Overall, our findings further underscore the complexity of decision-making for MBO patients because survival outcomes varied markedly, with a median survival of 2 to 4 months, but with 22.9% of this elderly cohort living longer than 1 year. As such, a multidisciplinary team with expertise in advanced cancer is crucial to ensure that the course of treatment weighs the patient’s clinical factors, tumor biology, prognosis, and goals of care, with the goal of maximizing oncologic outcomes while minimizing treatment-related morbidity and mortality. The initiation of multidisciplinary team approaches for MBO patients has been associated with improved outcomes including shorter cumulative hospital stays, less surgical intervention, and longer survival.50 Our data also suggest that greater use of palliative chemotherapy after a diagnosis and management of MBO may contribute to more favorable survival outcomes.

It is important to acknowledge the limitations of this study. By using SEER-Medicare, we lacked some important patient details including patient functional status as well as laboratory and imaging findings. Although we attempted to use surrogate markers for patient functional status and laboratory findings, unmeasured confounders likely remained in our analyses. In addition, we lacked knowledge about patients’ end-of-life goals of care and wishes, and these are paramount in the clinical decision-making for complex patients such as these. Similarly, we were unable to assess patients’ quality of life among the various subgroups, which is a critical consideration for advanced cancer patients, including those with MBO. Finally, although we were able to identify a large population of patients with MBO, all the patients were 65 years of age or older, so these findings may not be applicable to younger cohorts. Despite these limitations, our findings remain clinically relevant and unexpected because we were able to identify a large cohort of U.S. patients with MBO who demonstrated a clinically meaningful association between receipt of chemotherapy and survival after MBO despite labeling of MBO as a potentially “terminal event.”
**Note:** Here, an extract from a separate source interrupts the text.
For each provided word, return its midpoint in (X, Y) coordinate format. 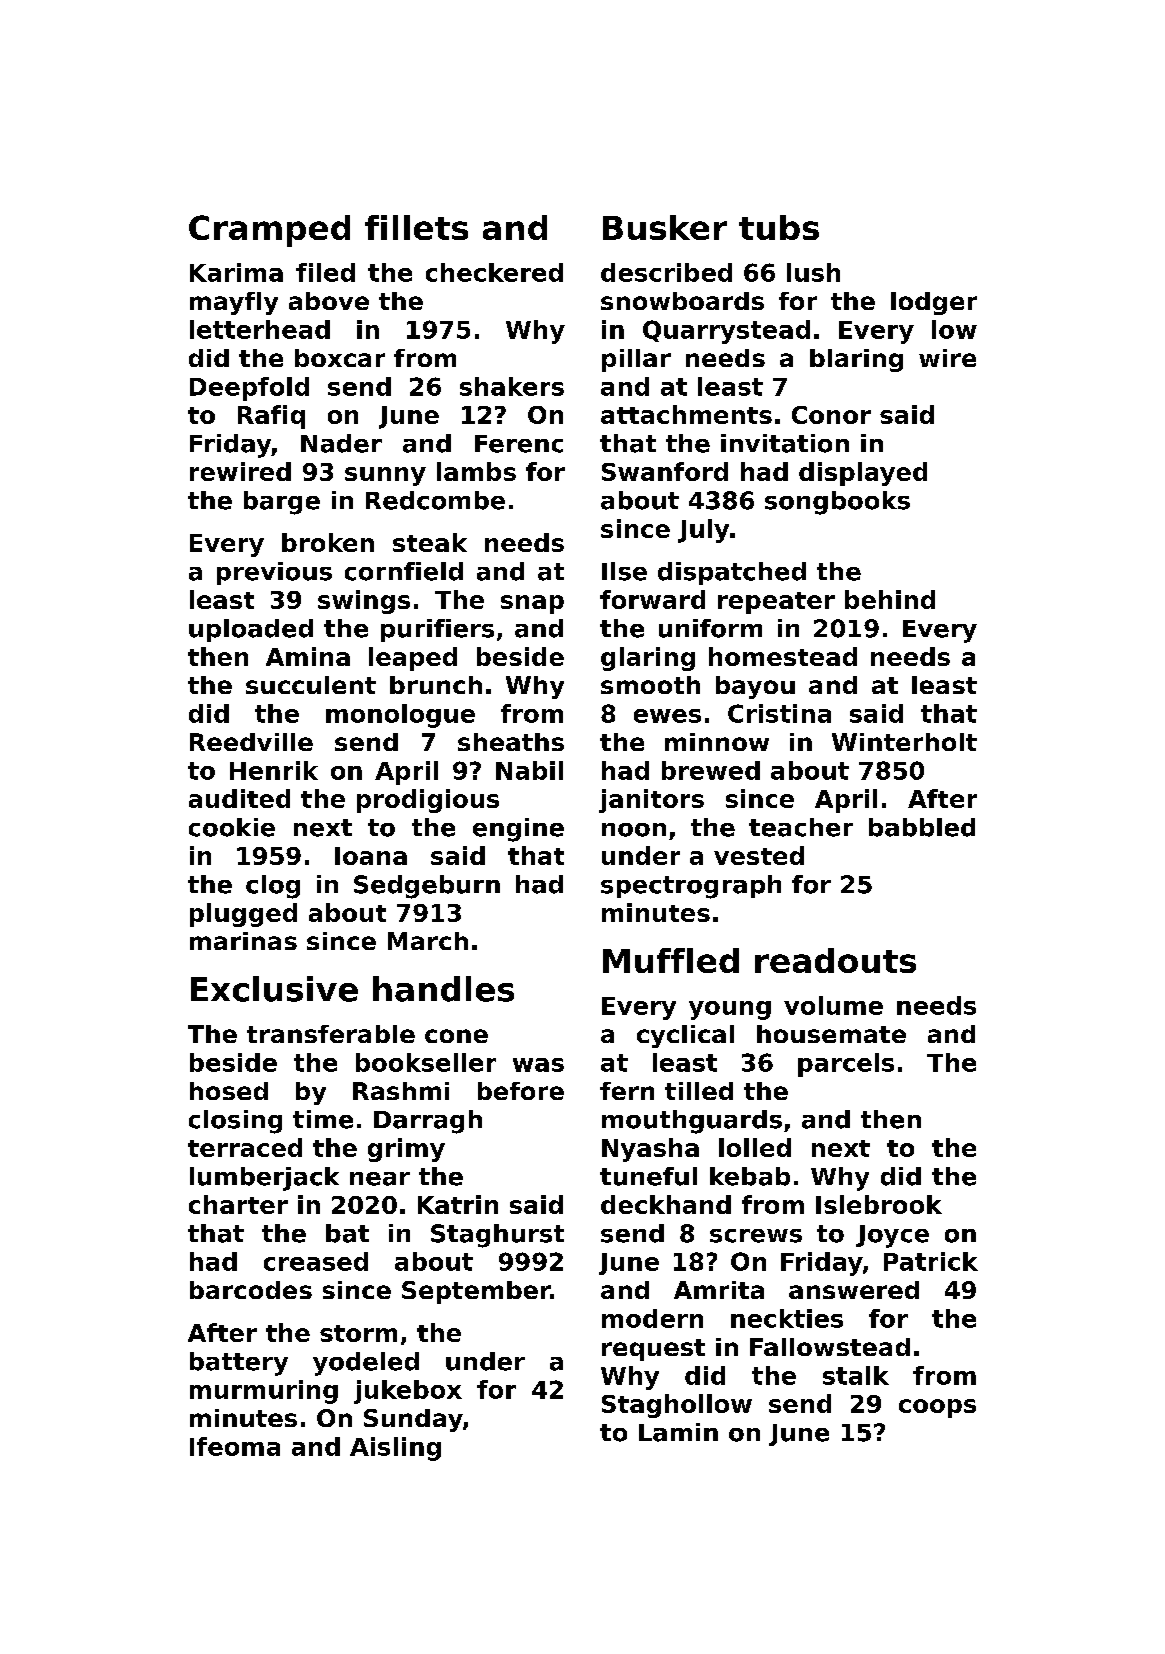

In conclusion, despite the tendency for a poor prognosis after a diagnosis of MBO in advanced malignancy, chemotherapy after MBO is associated with a superior oncologic outcome for a significant subset of patients. Careful patient selection remains essential in the identification of patients who may benefit from “aggressive care” toward the end of life. Because decision-making for this vulnerable population continues to be complex, multidisciplinary care remains fundamental to ensure that multimodality therapy aligns closely with the patient’s clinical status and goals of care.